▶ **Assignment**
Given the material below, output exactly the lines from the line with "get in touch (1055, 1160)" to the line with "Benim hikaye (98, 39)", both ends included, and no other lines.

▶ **Information given**
+--

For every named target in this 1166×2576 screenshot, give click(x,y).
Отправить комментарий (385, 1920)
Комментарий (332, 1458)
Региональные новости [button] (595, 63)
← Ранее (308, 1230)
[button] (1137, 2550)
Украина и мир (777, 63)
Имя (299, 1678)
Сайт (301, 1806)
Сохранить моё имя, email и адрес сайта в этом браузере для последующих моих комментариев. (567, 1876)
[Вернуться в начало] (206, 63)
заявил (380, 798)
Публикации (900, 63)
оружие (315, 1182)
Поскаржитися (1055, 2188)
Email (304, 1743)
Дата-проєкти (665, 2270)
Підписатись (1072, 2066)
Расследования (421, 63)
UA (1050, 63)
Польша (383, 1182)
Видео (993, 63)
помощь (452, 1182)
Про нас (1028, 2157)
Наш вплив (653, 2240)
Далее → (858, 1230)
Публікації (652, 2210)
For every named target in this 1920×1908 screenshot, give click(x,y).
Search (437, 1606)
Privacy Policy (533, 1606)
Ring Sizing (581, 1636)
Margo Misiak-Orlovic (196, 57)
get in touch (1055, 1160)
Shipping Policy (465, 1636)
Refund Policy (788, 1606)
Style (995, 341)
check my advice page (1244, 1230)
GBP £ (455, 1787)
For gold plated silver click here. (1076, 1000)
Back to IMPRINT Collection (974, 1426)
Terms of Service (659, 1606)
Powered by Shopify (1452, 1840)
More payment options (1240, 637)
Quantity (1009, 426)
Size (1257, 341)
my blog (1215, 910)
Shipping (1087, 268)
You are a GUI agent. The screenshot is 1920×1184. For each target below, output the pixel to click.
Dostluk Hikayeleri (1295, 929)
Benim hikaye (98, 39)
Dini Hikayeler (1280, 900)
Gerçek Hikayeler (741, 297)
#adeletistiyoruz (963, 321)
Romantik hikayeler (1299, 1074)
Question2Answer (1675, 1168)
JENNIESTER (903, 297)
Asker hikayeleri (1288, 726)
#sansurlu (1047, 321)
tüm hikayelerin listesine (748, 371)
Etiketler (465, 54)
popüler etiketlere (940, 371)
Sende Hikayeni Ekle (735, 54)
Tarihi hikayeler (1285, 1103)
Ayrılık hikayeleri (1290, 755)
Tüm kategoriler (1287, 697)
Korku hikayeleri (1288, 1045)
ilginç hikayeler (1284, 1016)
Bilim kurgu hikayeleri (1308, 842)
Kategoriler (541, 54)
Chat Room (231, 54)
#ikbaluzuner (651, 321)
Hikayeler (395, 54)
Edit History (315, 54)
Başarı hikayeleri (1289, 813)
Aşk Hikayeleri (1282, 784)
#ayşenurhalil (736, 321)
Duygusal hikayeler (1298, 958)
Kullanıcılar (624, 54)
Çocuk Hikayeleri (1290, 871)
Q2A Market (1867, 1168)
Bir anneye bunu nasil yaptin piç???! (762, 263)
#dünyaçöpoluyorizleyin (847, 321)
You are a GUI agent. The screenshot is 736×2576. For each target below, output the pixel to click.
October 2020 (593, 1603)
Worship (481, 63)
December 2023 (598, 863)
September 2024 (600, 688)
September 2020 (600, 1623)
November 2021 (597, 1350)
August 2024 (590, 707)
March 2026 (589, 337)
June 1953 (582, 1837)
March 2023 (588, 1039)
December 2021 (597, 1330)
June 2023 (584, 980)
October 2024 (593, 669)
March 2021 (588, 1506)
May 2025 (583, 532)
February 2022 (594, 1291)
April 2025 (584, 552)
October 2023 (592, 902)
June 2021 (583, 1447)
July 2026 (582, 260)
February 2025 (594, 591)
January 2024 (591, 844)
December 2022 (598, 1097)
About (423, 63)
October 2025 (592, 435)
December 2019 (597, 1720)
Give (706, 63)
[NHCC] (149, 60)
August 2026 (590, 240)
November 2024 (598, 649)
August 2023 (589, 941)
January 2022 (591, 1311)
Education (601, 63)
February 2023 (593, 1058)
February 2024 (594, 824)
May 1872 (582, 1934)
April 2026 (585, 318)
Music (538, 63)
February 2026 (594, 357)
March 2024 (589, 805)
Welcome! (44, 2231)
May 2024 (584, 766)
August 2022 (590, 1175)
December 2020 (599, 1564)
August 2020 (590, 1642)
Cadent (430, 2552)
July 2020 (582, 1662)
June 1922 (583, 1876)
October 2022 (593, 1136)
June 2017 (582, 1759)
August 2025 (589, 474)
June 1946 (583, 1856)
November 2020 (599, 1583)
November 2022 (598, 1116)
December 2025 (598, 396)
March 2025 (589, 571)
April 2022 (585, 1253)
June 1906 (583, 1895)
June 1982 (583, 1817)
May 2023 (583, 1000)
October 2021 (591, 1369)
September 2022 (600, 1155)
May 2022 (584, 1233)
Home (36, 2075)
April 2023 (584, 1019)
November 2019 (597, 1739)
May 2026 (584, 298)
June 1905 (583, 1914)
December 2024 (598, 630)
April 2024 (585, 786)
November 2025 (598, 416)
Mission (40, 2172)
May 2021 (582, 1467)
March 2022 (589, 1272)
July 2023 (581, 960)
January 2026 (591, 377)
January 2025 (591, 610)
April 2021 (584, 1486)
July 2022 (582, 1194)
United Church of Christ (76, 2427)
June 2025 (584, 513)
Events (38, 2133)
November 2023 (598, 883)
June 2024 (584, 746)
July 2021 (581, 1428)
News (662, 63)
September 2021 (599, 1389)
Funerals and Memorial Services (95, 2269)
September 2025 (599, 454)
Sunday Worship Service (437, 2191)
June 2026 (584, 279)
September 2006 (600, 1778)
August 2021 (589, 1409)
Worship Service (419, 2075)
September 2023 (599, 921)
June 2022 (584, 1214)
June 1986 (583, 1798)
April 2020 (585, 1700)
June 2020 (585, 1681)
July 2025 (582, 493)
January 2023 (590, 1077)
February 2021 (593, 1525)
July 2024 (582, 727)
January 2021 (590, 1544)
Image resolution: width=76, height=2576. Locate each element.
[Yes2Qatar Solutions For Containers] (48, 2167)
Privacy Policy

+--

▶ **Solution**
get in touch (1055, 1160)
Shipping Policy (465, 1636)
Refund Policy (788, 1606)
Style (995, 341)
check my advice page (1244, 1230)
GBP £ (455, 1787)
For gold plated silver click here. (1076, 1000)
Back to IMPRINT Collection (974, 1426)
Terms of Service (659, 1606)
Powered by Shopify (1452, 1840)
More payment options (1240, 637)
Quantity (1009, 426)
Size (1257, 341)
my blog (1215, 910)
Shipping (1087, 268)
You are a GUI agent. The screenshot is 1920×1184. For each target below, output the pixel to click.
Dostluk Hikayeleri (1295, 929)
Benim hikaye (98, 39)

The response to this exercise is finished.